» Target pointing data

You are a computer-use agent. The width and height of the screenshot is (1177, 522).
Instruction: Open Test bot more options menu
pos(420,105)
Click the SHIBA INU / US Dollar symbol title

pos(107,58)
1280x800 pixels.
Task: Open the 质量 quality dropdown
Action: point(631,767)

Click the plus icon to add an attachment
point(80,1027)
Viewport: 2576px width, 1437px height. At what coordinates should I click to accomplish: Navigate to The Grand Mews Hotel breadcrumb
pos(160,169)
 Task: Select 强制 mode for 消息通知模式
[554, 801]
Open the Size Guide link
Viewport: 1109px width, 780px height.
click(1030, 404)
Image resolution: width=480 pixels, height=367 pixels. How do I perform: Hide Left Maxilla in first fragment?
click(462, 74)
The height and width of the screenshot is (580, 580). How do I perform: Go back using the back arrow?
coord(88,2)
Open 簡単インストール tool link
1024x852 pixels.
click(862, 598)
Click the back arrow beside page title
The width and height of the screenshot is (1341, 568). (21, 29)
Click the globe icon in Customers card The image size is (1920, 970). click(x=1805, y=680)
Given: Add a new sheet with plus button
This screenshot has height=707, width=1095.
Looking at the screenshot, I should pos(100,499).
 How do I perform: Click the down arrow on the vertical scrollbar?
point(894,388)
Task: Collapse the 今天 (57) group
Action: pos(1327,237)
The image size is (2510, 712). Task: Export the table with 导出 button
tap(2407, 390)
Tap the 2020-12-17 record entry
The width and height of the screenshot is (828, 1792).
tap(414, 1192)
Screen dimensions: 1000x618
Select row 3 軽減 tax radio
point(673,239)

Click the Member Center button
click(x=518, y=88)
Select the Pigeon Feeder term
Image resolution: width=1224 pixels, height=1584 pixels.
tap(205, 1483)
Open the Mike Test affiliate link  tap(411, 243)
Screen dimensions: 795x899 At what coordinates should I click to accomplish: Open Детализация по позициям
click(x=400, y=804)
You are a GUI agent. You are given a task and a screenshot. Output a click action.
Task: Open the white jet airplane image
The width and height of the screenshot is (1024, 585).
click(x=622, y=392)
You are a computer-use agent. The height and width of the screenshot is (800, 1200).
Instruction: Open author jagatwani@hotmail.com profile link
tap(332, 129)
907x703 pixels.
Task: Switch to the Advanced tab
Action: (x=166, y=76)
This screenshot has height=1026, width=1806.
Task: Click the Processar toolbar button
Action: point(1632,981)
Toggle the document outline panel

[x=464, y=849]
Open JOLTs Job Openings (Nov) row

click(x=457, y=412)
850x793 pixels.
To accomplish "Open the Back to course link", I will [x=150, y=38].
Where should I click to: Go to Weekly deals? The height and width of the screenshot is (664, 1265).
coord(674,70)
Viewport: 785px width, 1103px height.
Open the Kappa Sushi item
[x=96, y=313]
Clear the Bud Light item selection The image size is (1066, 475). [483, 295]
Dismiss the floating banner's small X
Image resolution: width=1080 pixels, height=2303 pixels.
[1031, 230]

» Requirement
Rewrite the rows from the line containing "Image resolution: width=480" through the line containing "The width and height of the screenshot is (1341, 568).", swapping "back arrow" for "return arrow" and leaving everything else as it is. Give only those lines.

» Result of the task
Image resolution: width=480 pixels, height=367 pixels. How do I perform: Hide Left Maxilla in first fragment?
click(462, 74)
The height and width of the screenshot is (580, 580). How do I perform: Go back using the return arrow?
coord(88,2)
Open 簡単インストール tool link
1024x852 pixels.
click(862, 598)
Click the return arrow beside page title
The width and height of the screenshot is (1341, 568). (21, 29)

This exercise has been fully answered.